|
Acker-Schachtelhalm Equisetum arvense
Schachtelhalme sind sogenannte Gefäßsporenpflanzen und vermehren sich somit, wie die Farne, über
Sporen. Die hellbraunen Sporentriebe bilden sich im Frühjahr. Der Acker-Schachtelhalm sieht ein wenig aus
wie ein “Weihnachtsbaum”. Die grünen Triebe der Schachtehalme stecken ineinander. Die Pflanzen gehören
mit einem Alter von 400 Millionen Jahren zu den ältesten Pflanzen unserer Erde. Außer dem Acker-Schachtelhalm wachsen in unseren Breiten noch 10 weitere Schachtelhalmarten. so der Sumpf
-Schachtelhalm und der Wald-Schachtelhalm. Acker-Schachtelhalm wächst an Bahndämmen, Äckern und Wegen.
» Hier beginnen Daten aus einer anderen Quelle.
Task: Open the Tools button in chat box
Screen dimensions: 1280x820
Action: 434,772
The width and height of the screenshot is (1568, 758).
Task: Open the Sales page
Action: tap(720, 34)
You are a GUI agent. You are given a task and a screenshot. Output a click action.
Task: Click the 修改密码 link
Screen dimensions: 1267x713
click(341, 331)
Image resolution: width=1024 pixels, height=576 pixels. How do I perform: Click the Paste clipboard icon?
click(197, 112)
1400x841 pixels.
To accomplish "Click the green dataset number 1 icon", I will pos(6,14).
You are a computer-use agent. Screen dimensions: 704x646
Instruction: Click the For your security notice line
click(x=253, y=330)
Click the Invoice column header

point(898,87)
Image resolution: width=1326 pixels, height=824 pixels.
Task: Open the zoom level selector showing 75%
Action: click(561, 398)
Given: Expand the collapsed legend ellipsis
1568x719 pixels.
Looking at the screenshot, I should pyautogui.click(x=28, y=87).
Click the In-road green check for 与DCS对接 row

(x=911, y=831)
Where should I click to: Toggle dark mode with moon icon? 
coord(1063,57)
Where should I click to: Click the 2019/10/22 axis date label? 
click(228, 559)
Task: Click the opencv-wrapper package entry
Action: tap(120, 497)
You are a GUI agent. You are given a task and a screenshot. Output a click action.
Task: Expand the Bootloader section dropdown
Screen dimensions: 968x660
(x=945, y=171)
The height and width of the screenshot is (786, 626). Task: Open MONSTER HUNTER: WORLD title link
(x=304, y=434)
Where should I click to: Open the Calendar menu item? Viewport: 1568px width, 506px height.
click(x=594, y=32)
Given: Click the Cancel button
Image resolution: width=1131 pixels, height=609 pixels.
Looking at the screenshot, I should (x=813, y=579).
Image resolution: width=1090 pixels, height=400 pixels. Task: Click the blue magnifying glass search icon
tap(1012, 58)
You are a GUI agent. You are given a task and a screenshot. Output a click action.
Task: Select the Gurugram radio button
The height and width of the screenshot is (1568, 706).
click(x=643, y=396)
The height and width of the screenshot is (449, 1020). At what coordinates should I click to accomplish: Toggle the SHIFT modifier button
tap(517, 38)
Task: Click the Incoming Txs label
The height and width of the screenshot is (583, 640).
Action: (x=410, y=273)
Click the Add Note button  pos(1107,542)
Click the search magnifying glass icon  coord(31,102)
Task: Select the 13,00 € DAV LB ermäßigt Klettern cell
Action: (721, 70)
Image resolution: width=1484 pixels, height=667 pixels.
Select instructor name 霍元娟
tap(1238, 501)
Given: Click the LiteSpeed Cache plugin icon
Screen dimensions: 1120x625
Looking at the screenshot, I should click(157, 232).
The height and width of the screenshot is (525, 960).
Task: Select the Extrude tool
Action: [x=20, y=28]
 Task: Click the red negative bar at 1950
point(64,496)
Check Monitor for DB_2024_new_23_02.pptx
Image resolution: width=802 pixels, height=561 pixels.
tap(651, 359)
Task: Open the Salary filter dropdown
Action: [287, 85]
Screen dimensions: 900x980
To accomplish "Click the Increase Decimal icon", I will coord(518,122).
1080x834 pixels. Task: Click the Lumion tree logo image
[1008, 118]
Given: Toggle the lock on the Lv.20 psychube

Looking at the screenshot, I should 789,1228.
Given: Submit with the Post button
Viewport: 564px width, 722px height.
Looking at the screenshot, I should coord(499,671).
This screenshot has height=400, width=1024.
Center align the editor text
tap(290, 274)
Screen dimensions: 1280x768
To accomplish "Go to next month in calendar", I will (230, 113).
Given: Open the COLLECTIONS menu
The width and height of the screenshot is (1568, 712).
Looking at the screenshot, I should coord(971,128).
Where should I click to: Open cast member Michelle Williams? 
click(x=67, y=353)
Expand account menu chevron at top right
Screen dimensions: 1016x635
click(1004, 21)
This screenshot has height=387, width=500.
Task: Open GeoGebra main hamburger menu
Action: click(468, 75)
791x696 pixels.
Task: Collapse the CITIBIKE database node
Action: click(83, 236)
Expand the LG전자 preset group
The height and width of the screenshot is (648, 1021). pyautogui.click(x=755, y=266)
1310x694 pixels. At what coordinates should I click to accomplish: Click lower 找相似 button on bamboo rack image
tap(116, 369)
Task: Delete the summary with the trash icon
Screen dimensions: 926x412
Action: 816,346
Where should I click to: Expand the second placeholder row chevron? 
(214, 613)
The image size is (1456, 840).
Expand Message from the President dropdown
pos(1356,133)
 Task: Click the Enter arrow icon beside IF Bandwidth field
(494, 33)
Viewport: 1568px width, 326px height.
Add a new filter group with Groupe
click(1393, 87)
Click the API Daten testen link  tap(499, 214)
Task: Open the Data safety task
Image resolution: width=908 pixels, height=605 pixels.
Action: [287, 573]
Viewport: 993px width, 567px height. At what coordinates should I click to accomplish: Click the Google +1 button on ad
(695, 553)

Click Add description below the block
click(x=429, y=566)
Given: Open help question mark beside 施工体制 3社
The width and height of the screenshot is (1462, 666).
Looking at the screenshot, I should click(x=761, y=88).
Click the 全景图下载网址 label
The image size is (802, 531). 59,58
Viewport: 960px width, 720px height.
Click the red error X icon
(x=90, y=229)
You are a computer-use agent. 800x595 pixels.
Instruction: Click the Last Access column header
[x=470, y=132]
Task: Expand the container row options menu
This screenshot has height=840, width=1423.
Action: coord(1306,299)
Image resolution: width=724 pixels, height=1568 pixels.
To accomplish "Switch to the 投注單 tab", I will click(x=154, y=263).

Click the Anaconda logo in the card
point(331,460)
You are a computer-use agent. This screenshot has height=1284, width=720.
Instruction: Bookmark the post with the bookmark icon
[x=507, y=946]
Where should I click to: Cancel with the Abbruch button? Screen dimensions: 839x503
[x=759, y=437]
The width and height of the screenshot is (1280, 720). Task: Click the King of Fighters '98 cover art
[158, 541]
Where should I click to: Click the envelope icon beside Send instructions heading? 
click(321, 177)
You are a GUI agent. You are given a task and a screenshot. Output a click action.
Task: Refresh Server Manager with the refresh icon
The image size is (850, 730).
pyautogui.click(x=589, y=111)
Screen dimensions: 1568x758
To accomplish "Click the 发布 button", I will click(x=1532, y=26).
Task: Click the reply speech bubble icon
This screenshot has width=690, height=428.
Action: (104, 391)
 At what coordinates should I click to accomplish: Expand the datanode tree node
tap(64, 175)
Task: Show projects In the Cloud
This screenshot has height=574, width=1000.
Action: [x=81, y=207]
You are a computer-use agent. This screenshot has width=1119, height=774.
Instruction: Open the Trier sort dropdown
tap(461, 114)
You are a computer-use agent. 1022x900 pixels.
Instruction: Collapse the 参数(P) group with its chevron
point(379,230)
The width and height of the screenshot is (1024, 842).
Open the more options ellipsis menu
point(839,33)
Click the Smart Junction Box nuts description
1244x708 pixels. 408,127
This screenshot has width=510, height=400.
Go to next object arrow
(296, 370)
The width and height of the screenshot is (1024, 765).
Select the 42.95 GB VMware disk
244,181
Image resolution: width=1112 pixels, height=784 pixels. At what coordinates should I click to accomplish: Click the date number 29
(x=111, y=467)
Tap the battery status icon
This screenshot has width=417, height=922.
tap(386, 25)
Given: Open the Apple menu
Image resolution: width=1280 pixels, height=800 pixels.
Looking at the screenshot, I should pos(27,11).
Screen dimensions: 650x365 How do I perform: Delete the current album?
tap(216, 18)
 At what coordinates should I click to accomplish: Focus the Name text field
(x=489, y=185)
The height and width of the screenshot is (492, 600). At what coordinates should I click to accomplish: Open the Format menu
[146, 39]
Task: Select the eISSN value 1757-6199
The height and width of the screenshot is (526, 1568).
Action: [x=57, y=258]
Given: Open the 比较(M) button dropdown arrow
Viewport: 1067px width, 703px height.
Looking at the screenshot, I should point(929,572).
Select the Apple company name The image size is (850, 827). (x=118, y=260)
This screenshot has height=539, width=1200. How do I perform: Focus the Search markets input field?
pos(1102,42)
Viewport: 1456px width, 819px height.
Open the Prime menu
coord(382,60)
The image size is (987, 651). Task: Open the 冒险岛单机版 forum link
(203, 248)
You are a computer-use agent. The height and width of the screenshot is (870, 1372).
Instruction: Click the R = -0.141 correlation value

Die Wirkstoffe sind die Alkaloide Palustrin und Palustridin, außerdem Spuren von Nikotin, Aconitsäure, Kieselsäure, Oxalsäure und das Enzym Thiaminase.
Acker-Schachtelhalm, aber auch nur der, wird bei rheumatischen Beschwerden, chronischem Husten und
Gicht sowie als Blasen- und Blutreinigungstee verwendet. Die Pflanze besitzt harntreibende Wirkung und regt
den Stoffwechsel an ohne dabei den Elektrolythaushalt des Körpers zu beeinflussen. Man sollte sich dabei
aber nicht ausschlißelich auf den Acker.Schachtelhalm verlassen. Durch seinen hohen Kieselsäureanteil hat
Acker-Schachtelhalm eine positive Wirkung auf das Bindegewebe, entweder als Tee oder als Badezusatz.
Acker-Schachtelhalm weist, wie auch der Sumpf-Schachtelhalm, geringere Giftstoffe auf die aber nur auf Tiere giftig wirken. Die Giftstoffe bleiben auch nach dem Trocknen erhalten!
Giftig sind die Schachtelhalme für Pferde sowie für Rinder und Kühe. Bei
Pferden entsteht durch eine Schachtelhalmvergiftung die sogenannte Taumelkrankheit. Das Enzym Thiaminase zerstört das Vitamin B1, somit
kommt es zu Stoffwechselstörungen, die wiederum führen bei den Tieren zu Krämpfen und Lähmungen. Füttert man einem Pferd 2 - 5 Wochen lang
im Heu mindestens 20 % Acker-Schachtelhalm, kommt es zu ernsten Vergiftungen. Der selbe Anteil an Sumpf-Schachtelhalm ist nach ca. 1 Monat Fütterungszeit tödlich.
Weitere Vergiftungssymptome bei entsprechend starker Vergiftung sind Magen- Darmentzündungen mit Durchfall, Schreckhaftigkeit, Muskelzittern
(auch Zuckungen im Gesicht), Pupillenerweiterung, Störungen im Bewegungsablauf, Taumel bis zu Lähmungen der Hinterläufe und
Hinstürzen, Schwäche bis zur völligen Erschöpfung und Tod. Leichte Vergiftung zeigt sich durch Abmagern und Schwäche. Bei Kühen kommt es im Falle einer Vergiftung zu Minderung der
Milchleistung. Ein weiterer gebräuchlicher Name für den Acker-Schachtelhalm ist Zinnkraut. Früher verwendetet man die Pflanze zum Reinigen von
Zinngeschirr. Der botanische Gattungsname Equisetum kommt vom lateinischen Wort équus für Pferd und séta für Borste. Der Name verweist
damit auf die rötlichen Sporentriebe, die an Pferdeschweife erinnern. Der Artname arvensis zeigt den Wuchsort des Acker-Schachtelhalms an, nämliche Äcker und Ackerränder.